Disgruntled parents claim the staff hides or minimizes the boys' accusations, telling them their sons are exaggerating in order to be taken home or that they deserved whatever beatings they got. Staff members have dismissed physical and sexual assaults as innocent roughhousing. "Boys will be boys, after all," parents repeatedly are told.

The Cortez slashing brought into sharp relief what many former cadets had been trying to tell people for years -- that a climate of violence and depravity pervades the academy. For the last two years, Dallas attorney Arch McColl has been investigating cadets' allegations of mental, physical and sexual abuse at the school. In November, McColl filed a class-action lawsuit against the MMA on behalf of 11 anonymous cadets who claim they were subjected to varying degrees of hazing and abuse. The suit, which was filed in Brownsville, also accuses the school of fraud and deception and seeks a full refund of the cadets' tuition, as well as actual and punitive damages.

Academy officials refused to be interviewed for this story. But in a news release issued shortly after the lawsuit was filed, the MMA said, "Once specific allegations are made known to us through the appropriate legal process, we will be able to address each of them.
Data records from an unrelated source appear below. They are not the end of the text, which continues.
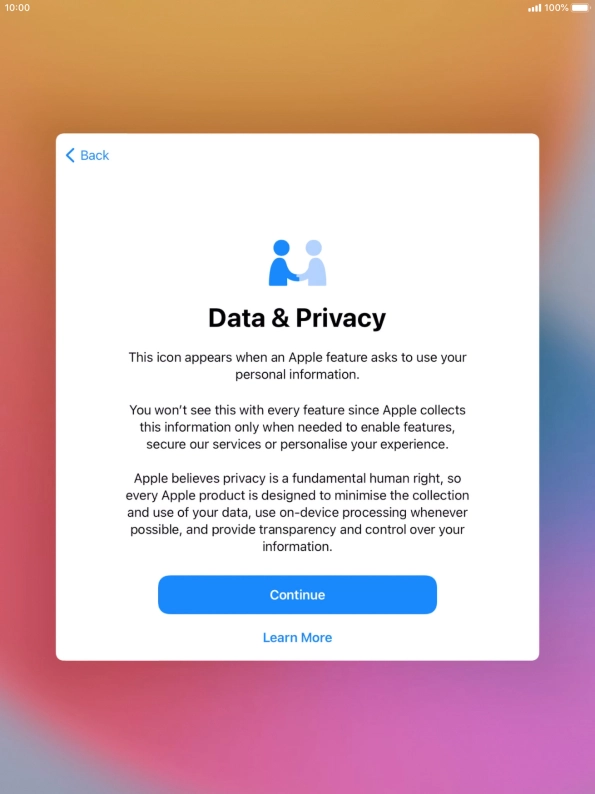The height and width of the screenshot is (794, 595).
Task: Click the Data & Privacy heading
Action: [x=297, y=318]
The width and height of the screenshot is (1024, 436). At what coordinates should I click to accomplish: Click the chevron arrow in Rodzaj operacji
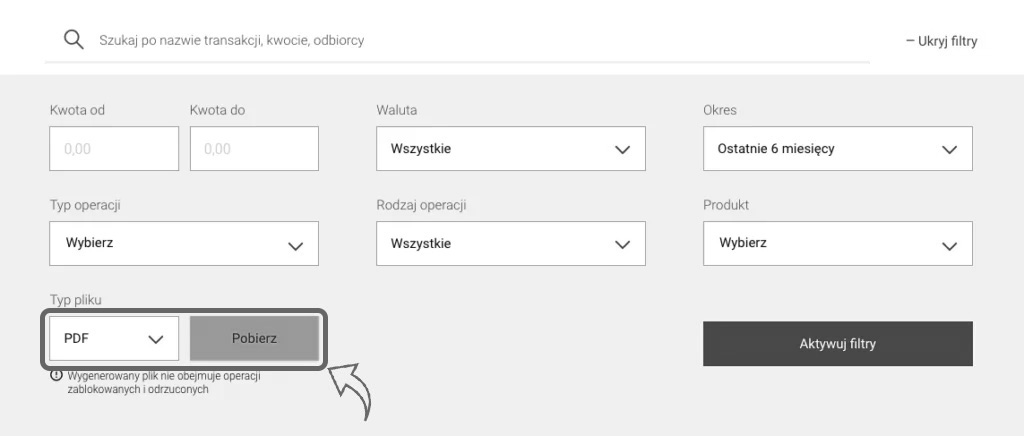[x=623, y=245]
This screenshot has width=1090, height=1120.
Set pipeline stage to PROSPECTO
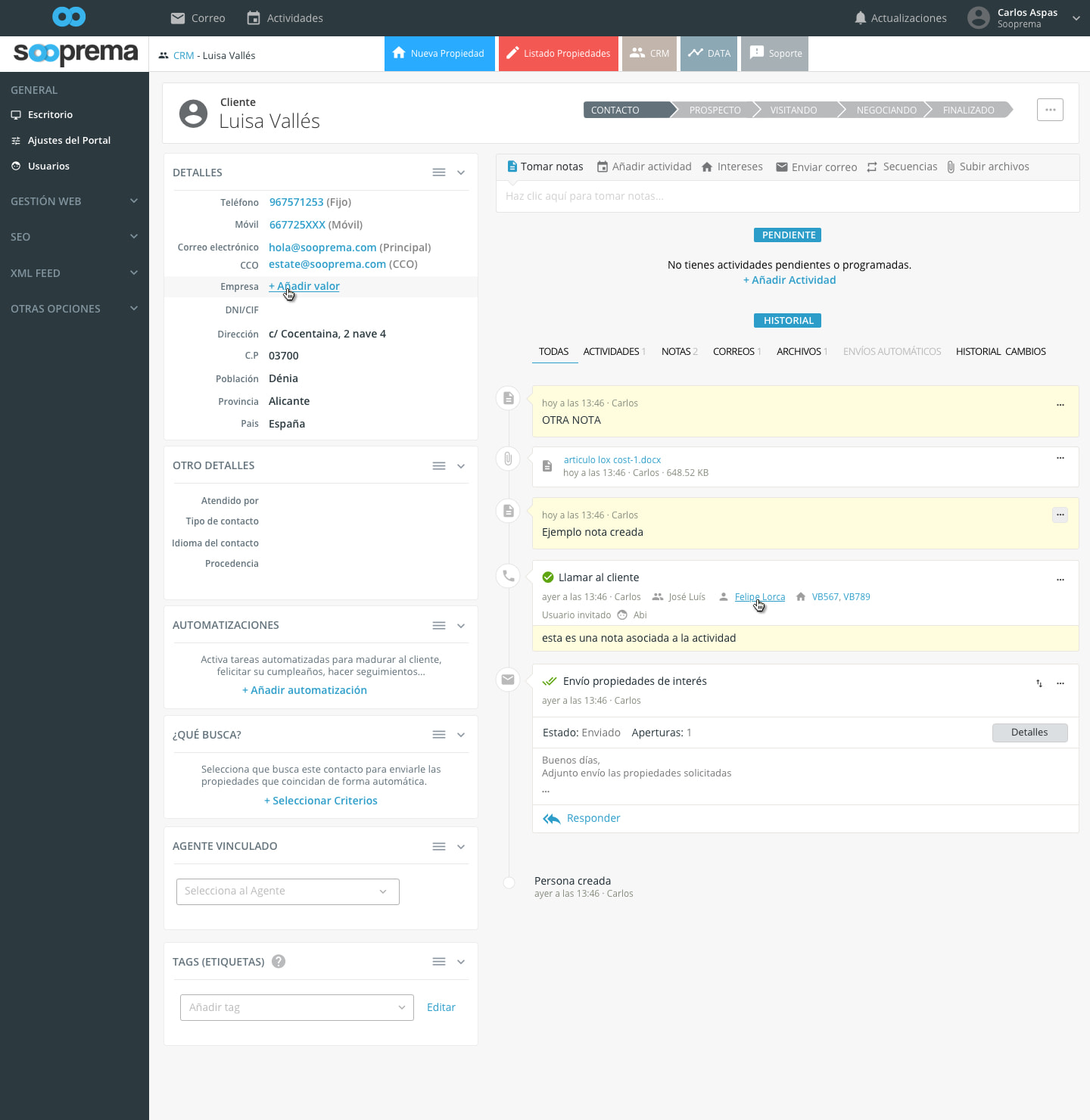tap(715, 110)
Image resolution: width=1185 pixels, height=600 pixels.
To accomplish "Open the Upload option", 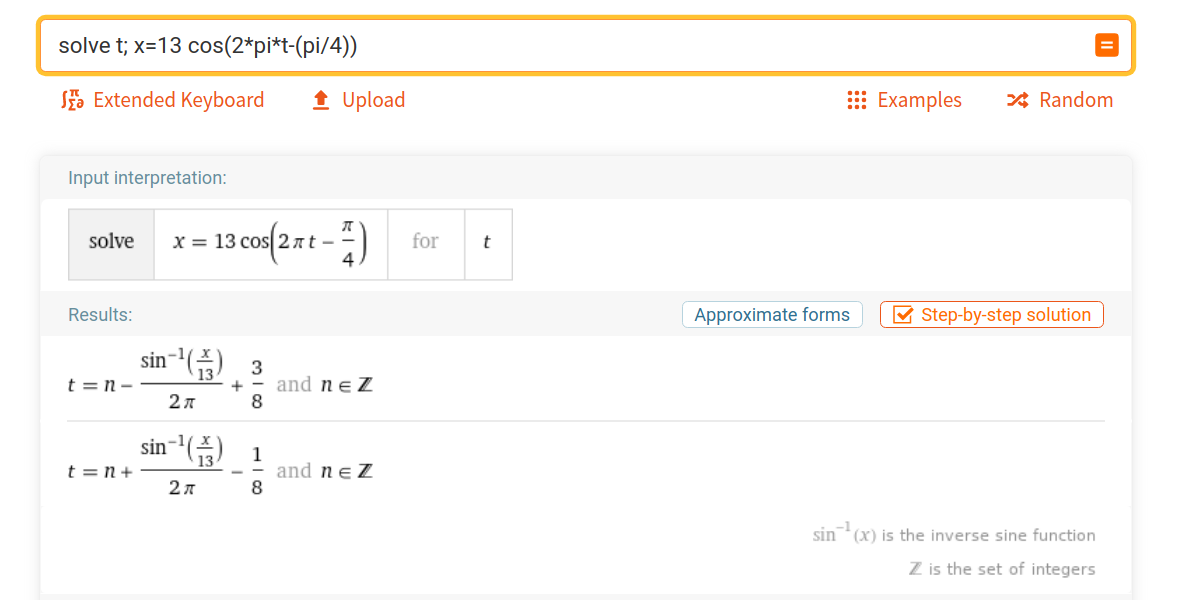I will click(x=359, y=100).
Until more information is forthcoming, the academy will not respond, but stand [sic] ready to defend its excellent reputation of providing an environment conducive to learning and of building boys into men."

Most of the cadets included in the suit have filled out sworn affidavits describing conditions at the school, which McColl has not made available to the academy. (Copies of the affidavits were provided to this reporter with the names blacked out, but some of the plaintiffs agreed to allow their names to be used in this story.) These affidavits, coupled with interviews with the former cadets, offer a chilling glimpse of life at the Marine Military Academy.